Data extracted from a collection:

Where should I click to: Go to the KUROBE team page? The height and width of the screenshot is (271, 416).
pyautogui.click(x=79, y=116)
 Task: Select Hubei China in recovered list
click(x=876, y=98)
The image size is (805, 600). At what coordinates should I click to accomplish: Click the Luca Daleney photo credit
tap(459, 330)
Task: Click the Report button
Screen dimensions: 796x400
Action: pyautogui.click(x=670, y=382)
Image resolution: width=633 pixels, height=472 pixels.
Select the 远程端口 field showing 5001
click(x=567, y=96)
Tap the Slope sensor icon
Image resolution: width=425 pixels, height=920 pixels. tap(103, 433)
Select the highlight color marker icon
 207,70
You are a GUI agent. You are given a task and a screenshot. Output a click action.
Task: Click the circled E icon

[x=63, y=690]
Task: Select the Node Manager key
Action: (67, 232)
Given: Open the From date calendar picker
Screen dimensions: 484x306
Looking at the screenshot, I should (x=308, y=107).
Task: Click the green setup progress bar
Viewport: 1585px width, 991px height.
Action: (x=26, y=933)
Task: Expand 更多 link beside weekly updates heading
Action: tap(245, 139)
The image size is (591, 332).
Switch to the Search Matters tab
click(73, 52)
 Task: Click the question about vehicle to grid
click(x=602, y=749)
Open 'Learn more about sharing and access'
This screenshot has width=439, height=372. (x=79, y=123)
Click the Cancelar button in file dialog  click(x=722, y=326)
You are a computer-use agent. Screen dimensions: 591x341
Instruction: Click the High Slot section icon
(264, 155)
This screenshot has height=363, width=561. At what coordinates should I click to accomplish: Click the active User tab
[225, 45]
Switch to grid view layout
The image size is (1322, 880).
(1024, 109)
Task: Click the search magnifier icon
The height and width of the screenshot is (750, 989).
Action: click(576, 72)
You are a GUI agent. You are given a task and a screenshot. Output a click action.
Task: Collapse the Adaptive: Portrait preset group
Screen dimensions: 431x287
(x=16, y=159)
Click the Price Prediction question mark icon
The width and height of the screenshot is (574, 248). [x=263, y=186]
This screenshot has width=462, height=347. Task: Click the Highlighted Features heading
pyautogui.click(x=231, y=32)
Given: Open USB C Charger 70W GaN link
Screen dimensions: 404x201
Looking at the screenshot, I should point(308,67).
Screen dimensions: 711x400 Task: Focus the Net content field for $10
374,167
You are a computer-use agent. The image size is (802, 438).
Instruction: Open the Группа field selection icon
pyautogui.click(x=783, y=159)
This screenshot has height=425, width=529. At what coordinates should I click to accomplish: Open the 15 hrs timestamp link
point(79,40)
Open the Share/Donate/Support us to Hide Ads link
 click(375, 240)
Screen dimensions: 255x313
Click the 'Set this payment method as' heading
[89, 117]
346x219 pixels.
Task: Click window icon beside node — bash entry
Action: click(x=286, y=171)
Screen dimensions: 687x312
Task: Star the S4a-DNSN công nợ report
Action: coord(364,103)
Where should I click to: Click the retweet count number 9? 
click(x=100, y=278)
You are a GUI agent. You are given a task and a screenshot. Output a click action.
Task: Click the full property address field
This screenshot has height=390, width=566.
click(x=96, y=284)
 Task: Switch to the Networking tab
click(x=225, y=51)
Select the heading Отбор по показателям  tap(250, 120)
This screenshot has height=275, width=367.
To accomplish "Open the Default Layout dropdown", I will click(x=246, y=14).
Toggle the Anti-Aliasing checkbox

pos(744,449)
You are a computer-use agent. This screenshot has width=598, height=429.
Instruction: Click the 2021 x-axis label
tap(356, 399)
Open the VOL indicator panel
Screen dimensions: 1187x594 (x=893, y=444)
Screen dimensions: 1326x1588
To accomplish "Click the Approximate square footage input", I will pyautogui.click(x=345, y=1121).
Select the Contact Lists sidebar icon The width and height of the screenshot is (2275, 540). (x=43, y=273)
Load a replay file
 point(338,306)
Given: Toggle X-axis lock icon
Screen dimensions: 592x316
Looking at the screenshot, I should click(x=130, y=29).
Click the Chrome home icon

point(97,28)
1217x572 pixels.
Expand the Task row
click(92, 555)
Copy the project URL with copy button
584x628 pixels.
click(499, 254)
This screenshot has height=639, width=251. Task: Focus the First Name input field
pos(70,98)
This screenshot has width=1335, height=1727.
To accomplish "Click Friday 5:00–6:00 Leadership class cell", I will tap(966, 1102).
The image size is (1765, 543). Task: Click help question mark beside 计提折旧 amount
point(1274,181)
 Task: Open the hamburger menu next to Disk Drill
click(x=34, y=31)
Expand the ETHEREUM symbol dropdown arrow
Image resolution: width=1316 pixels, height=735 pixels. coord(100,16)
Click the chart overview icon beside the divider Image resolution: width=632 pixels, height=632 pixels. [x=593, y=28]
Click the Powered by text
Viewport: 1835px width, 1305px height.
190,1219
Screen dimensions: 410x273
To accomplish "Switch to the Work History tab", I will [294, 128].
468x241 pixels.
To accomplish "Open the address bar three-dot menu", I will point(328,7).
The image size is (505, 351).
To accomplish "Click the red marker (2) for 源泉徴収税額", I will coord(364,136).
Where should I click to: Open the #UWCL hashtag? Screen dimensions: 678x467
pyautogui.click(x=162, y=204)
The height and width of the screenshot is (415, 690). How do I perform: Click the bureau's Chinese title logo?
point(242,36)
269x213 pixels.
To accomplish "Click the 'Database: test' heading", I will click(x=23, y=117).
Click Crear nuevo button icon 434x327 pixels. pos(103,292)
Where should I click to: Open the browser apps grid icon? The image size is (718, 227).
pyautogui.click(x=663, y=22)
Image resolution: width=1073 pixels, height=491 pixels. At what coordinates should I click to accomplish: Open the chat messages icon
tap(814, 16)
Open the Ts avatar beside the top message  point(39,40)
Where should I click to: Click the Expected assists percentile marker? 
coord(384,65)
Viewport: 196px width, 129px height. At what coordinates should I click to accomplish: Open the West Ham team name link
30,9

*Exercise brief*
In the records above, find the line containing "Click Crear nuevo"; please retype it and every line after it through the last line, exactly and with nothing else.

*Output of the exercise*
Click Crear nuevo button icon 434x327 pixels. pos(103,292)
Where should I click to: Open the browser apps grid icon? The image size is (718, 227).
pyautogui.click(x=663, y=22)
Image resolution: width=1073 pixels, height=491 pixels. At what coordinates should I click to accomplish: Open the chat messages icon
tap(814, 16)
Open the Ts avatar beside the top message  point(39,40)
Where should I click to: Click the Expected assists percentile marker? 
coord(384,65)
Viewport: 196px width, 129px height. At what coordinates should I click to accomplish: Open the West Ham team name link
30,9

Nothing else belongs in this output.